** Opening Document segment block **
Quilt Project Raises Cancer Awareness

When Patricia Leach, extension agent in Indiana County, asked area residents to create a quilted wall hanging and write a short statement explaining the intent of their artwork’s imagery, she found herself investing a lot of emotion into the project. “I remember typing up these stories late at night and the tears would just be rolling down my cheeks,” she says. “We asked that people create these pieces to reflect on a personal experience with cancer, to honor a cancer survivor, or to commemorate a person who had died of cancer.”

quiltLeach started the project as part of the Northern Appalachia Leadership Initiative on Cancer (NALIC). Every quilt incorporated a pink ribbon into the design, and women of any age and skill level could submit quilts. “We had quilts from women of all ages, two high school youth groups, and one seven-year-old,” Leach says.

Leach started the quilting project in 1998 after seeing a similar project from Cornell Cooperative Extension’s Delaware County, New York office at a national Appalachian Cancer Network meeting in Hershey.
** Closing Document segment block **
** Opening Dataset records block **
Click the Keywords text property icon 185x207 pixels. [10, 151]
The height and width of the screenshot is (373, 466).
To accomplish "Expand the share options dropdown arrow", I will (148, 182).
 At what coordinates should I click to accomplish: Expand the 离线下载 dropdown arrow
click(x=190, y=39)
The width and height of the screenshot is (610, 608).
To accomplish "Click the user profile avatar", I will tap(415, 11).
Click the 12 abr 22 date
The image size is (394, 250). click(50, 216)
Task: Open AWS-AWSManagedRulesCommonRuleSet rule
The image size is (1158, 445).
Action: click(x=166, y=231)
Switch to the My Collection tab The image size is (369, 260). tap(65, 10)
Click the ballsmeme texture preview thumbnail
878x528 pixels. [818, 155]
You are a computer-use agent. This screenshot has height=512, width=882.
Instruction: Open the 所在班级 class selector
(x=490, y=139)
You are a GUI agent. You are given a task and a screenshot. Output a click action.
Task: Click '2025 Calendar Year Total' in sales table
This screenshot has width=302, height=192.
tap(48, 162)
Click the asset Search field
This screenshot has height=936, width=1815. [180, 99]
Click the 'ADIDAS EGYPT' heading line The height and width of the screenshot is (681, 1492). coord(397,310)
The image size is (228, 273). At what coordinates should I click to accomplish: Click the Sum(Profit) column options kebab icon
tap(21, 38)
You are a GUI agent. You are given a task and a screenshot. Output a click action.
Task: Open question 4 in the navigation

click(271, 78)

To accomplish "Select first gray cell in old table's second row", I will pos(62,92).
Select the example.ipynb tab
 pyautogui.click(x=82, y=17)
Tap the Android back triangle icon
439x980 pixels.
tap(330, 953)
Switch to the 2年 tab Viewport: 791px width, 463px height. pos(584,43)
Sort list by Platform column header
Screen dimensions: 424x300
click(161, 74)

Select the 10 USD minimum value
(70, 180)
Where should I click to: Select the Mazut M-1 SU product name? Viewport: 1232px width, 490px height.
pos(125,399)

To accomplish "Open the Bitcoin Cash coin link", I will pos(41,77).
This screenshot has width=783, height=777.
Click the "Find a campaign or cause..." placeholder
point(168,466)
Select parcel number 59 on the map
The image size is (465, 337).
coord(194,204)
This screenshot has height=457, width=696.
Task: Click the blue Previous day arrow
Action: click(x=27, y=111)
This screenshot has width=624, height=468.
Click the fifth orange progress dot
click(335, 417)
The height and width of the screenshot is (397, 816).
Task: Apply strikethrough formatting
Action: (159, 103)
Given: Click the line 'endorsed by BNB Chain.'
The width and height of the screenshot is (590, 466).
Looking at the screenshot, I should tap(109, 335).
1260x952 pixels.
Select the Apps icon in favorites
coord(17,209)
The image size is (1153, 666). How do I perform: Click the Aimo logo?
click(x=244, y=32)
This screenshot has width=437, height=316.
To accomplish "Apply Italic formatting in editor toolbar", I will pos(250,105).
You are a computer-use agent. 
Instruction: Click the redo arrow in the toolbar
** Closing Dataset records block **
■ **Problems to solve**
a - Set down the passage from "quiltLeach started the" to "meeting in Hershey." of the quilt project article, word for word.
b - According to the quilt project article, in what year did Leach start the quilting project?
c - Translate this sentence from the quilt project article into Spanish: "Every quilt incorporated a pink ribbon into the design, and women of any age and skill level could submit quilts."

■ **Numbered answers**
a -
quiltLeach started the project as part of the Northern Appalachia Leadership Initiative on Cancer (NALIC). Every quilt incorporated a pink ribbon into the design, and women of any age and skill level could submit quilts. “We had quilts from women of all ages, two high school youth groups, and one seven-year-old,” Leach says.

Leach started the quilting project in 1998 after seeing a similar project from Cornell Cooperative Extension’s Delaware County, New York office at a national Appalachian Cancer Network meeting in Hershey.

b - 1998

c - Cada colcha incorporaba un lazo rosa en su diseño, y mujeres de cualquier edad y nivel de habilidad podían presentar colchas.